--- TRECHO DO TEXTO ---
Publicado em 25 de março de 2024 às 08h04.

Seis anos após o assassinato de Marielle Franco (PSOL) e o motorista Anderson Gomes, três investigados foram presos neste domingo, 24, por suspeita de envolvimento na tentativa de mandar matar a vereadora do Rio de Janeiro.

As prisões do deputado federal Chiquinho Brazão (União Brasil-RJ), de seu irmão Domingos Brazão, conselheiro do Tribunal de Contas do Estado (TCE), e do ex-chefe da Polícia Civil do Rio Rivaldo Barbosa responsável por parte das investigações do caso no âmbito estadual representam o avanço mais significativo da apuração até aqui.

Os mandados de prisão preventiva foram cumpridos por determinação do ministro Alexandre de Moraes, do Supremo Tribunal Federal (STF), diante de relatório da Polícia Federal (PF) que apontou crime político, motivado pelo fato de Marielle contrariar interesses da milícia e a grilagem de terras na zona oeste do Rio.

'Triunfo do Estado brasileiro'

O inquérito revelou detalhes do funcionamento de uma rede de autoridades públicas suspeitas de estar por trás do crime praticado em 14 de março de 2018. Em entrevista concedida na tarde de ontem, após ler o relatório de 479 páginas da PF, o ministro da Justiça e Segurança Pública, Ricardo Lewandowski, afirmou que a investigação e a prisão dos possíveis mandantes é um "triunfo expressivo do Estado brasileiro". Ele alertou que as apurações relatam o "modus operandi da milícia no Rio" e o "entrelaçamento com os órgãos públicos".
--- REGISTROS DE DADOS ---
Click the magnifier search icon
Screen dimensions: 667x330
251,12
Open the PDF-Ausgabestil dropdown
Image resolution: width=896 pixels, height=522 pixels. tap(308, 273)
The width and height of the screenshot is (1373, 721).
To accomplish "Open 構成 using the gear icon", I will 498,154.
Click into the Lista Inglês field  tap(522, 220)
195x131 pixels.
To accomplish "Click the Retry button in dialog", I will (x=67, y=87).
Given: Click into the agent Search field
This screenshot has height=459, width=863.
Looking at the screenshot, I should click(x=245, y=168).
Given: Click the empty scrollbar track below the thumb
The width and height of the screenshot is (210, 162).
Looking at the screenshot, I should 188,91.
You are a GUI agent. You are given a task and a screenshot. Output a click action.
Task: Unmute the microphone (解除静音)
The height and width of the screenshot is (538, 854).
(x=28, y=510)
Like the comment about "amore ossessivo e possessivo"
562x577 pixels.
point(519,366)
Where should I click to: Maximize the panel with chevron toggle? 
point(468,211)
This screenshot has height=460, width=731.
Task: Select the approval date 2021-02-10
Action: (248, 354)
---
* [ENUNCIADO]
Indique se cada afirmação abaixo concorda com o trecho sobre as prisões no caso Marielle Franco, respondendo sim ou não e citando literalmente as palavras do trecho que decidem a questão.
(a) O relatório da Polícia Federal lido pelo ministro da Justiça tinha 479 páginas.
(b) Os mandados de prisão preventiva foram cumpridos por determinação de Ricardo Lewandowski.
(c) O crime foi praticado em 14 de março de 2018.

* [RESOLUÇÃO]
(a) Sim: "após ler o relatório de 479 páginas da PF".
(b) Não: "foram cumpridos por determinação do ministro Alexandre de Moraes, do Supremo Tribunal Federal (STF)".
(c) Sim: "do crime praticado em 14 de março de 2018".